She also compared FERC’s work on “the big things” during the period — Order 1000, returns on equity, the Public Utility Regulatory Policies Act and hydro licensing — to a duck’s feet underwater: “It moves furiously, but you can’t see it.”

Asked after the meeting whether the commission was waiting on the confirmations of Kevin McIntyre and Richard Glick to tackle these issues, Chatterjee said he would indeed prefer to do that.

“That said, having been through the Senate confirmation process myself, and knowing the uncertainties of that process, certainly we’re prepared to move on some of these major issues if in fact the arrival of our colleagues is delayed in some way,” Chatterjee said. The Senate Energy and Natural Resources Committee forwarded McIntyre’s and Glick’s nominations to the full Senate on Tuesday. (See Senate Panel Clears McIntyre, Glick for FERC.)

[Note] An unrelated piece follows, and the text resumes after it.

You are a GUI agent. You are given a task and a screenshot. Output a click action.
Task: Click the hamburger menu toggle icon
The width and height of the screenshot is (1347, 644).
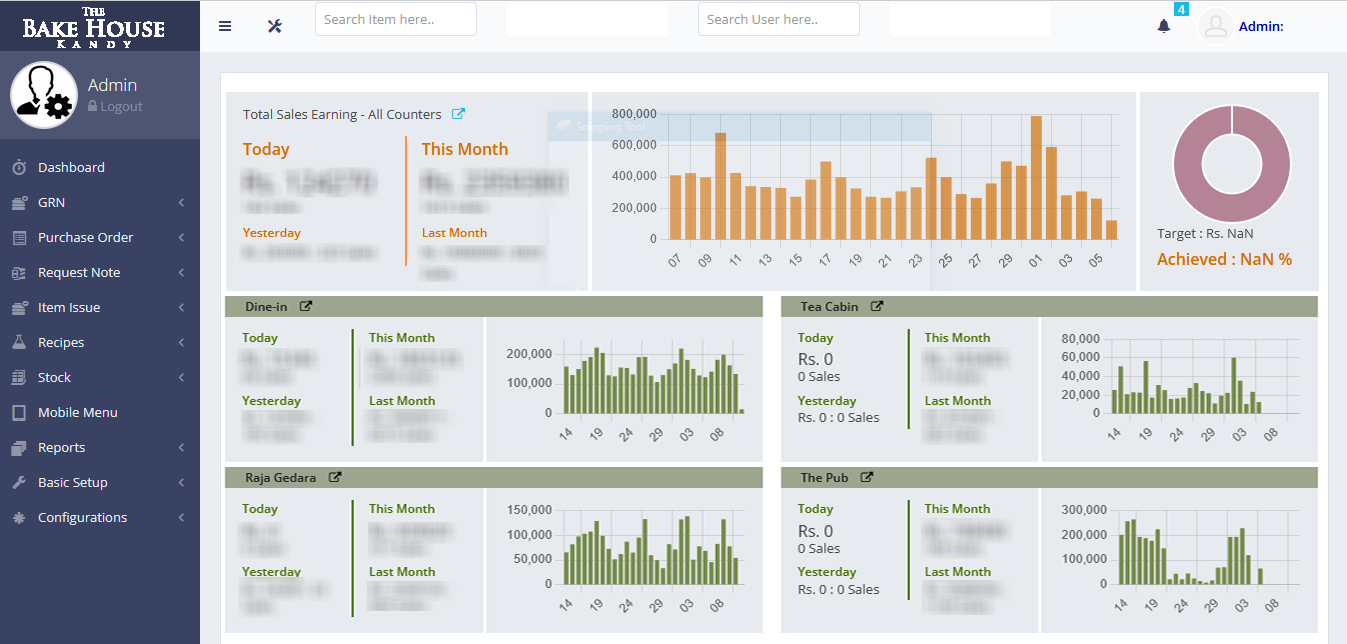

But Chatterjee declined to comment on any specific issues or decisions. “I think we tend to go forward on items as they’re ready,” he said. “If they’re ready to go, and we have the votes to approve them … we can move forward.

“I’m optimistic that our colleagues will join us sooner rather than later, but we can’t suspend the commission’s work waiting on the Senate to act.”

Morenoff Feted

Commissioners called out many individual staff members during the meeting, but one name that came up among all three commissioners’ accolades was David Morenoff, FERC’s deputy general counsel.

Morenoff, who has been with the commission since 2006, served as general counsel during the no-quorum period, as well as during the interim period that LaFleur served as chairman after Bay was confirmed.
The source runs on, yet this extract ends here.